Hi Greg,
While playing around with my slot symlink stuff, I noticed that
the following sequence is problematic:
1. clean boot
2. modprobe acpiphp
3. echo 0 > /sys/bus/pci/slots/N/power
4. ???
After step 3, we *should* be seeing pci_release_dev() getting
called, but we never do because the refcount on the device is
still quite high (5 or 6, on my ia64 system).
I'm still trying to track this down, but I did notice, via code
inspection, at least one suspicious area:
#define for_each_pci_dev(d) while ((d = pci_get_device(PCI_ANY_ID, PCI_ANY_ID, d)) != NULL)
That eventually calls pci_get_dev_by_id(), which increases the
refcount on the device, but never decrements it.

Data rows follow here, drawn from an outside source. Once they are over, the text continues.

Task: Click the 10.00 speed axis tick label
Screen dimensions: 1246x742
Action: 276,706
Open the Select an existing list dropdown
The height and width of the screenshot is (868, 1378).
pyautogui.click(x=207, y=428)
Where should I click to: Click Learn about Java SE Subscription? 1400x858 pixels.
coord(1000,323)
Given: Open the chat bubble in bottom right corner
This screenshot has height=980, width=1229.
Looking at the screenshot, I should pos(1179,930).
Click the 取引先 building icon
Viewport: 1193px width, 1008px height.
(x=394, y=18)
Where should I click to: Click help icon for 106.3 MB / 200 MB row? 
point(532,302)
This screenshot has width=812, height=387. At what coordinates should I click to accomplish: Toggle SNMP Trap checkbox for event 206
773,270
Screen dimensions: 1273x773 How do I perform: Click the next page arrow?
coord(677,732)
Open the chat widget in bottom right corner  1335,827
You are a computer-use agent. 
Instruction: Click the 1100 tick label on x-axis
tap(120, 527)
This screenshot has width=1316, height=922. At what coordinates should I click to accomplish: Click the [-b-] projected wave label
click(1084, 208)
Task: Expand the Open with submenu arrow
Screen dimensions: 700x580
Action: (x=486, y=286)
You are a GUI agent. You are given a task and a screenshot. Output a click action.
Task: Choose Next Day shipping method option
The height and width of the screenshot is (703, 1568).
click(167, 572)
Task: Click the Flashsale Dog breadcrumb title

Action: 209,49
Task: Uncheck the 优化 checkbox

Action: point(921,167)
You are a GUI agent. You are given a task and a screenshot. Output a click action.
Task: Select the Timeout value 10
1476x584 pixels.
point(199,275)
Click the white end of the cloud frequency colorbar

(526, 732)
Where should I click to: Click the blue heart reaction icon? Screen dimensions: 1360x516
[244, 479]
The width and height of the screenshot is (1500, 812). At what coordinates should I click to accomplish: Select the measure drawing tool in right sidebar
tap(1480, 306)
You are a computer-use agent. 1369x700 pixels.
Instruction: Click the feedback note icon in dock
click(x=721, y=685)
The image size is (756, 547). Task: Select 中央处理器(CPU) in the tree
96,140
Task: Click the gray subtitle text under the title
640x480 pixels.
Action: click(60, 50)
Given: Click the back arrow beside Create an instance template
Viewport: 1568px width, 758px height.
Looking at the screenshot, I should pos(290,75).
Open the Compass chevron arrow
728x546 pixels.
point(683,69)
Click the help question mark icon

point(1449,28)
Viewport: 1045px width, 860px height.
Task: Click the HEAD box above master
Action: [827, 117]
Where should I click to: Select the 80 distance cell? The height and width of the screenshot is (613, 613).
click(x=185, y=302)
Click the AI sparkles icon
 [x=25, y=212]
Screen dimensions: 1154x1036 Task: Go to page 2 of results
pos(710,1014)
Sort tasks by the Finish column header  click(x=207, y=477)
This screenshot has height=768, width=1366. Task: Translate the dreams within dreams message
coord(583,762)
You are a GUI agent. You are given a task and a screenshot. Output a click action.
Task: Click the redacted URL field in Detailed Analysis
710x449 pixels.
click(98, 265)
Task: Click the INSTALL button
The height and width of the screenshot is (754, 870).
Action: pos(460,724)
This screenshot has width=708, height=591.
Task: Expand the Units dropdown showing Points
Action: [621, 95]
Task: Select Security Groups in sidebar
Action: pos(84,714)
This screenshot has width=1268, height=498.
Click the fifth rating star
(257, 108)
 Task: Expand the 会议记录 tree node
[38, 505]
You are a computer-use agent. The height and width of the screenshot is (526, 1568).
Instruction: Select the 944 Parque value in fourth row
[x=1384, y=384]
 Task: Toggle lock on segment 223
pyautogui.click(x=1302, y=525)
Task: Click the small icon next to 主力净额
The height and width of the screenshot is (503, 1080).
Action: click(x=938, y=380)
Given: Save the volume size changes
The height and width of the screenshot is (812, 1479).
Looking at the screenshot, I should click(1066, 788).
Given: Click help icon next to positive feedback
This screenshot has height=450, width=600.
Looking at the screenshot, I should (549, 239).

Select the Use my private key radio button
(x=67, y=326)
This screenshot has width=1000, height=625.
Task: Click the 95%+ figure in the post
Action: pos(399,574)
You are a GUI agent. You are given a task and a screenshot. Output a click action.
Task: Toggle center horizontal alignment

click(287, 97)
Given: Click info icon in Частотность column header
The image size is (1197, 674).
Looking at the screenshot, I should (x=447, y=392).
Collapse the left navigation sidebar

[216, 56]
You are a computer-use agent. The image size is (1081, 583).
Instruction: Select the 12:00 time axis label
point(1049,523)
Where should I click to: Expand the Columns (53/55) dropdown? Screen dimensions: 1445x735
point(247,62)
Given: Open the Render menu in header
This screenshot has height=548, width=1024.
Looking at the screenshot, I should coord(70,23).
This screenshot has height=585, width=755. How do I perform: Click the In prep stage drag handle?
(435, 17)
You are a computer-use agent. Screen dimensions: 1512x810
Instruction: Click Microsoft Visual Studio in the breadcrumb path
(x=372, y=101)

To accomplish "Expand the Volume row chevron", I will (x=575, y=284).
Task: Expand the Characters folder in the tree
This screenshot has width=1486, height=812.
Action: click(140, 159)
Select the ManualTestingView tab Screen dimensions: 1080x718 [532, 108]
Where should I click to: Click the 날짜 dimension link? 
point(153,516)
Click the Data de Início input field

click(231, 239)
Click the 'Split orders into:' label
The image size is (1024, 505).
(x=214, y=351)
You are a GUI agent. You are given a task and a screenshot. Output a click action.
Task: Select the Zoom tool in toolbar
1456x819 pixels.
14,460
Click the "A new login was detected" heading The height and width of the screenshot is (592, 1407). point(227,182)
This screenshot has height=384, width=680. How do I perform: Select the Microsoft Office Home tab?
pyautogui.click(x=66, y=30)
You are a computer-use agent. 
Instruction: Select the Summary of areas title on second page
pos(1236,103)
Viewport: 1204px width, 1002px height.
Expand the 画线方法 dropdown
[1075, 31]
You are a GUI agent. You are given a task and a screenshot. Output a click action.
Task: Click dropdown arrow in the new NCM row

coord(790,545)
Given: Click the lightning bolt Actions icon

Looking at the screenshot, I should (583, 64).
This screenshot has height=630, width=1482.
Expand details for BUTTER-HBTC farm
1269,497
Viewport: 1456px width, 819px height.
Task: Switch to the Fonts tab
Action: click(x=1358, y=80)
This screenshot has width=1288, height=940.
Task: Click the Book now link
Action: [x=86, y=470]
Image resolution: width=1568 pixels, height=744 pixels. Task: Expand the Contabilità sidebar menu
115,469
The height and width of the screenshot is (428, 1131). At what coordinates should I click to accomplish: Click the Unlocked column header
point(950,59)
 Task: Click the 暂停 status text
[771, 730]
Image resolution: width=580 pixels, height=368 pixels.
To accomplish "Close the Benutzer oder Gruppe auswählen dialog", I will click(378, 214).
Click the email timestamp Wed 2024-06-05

Looks like that change in behavior happened here:
PCI: clean up search.c a lot
95247b57ed844511a212265b45cf9a919753aea1
pci_get_device() used to decrement the refcount, but no longer
does.
Thanks to Matthew Wilcox for helping me get this far...
Like I said, I'm still trying to track down my particular issue,
but I'd like to get your opinion on this.
Thanks!
/ac
On Thu, Aug 21, 2008 at 02:19:18PM -0600, Alex Chiang wrote:
> #define for_each_pci_dev(d) while ((d = pci_get_device(PCI_ANY_ID, PCI_ANY_ID, d)) != NULL)
>
> That eventually calls pci_get_dev_by_id(), which increases the
> refcount on the device, but never decrements it.
>
> Looks like that change in behavior happened here:
>
> PCI: clean up search.c a lot
> 95247b57ed844511a212265b45cf9a919753aea1
>
> pci_get_device() used to decrement the refcount, but no longer
> does.
>
> Thanks to Matthew Wilcox for helping me get this far...
>
> Like I said, I'm still trying to track down my particular issue,
> but I'd like to get your opinion on this.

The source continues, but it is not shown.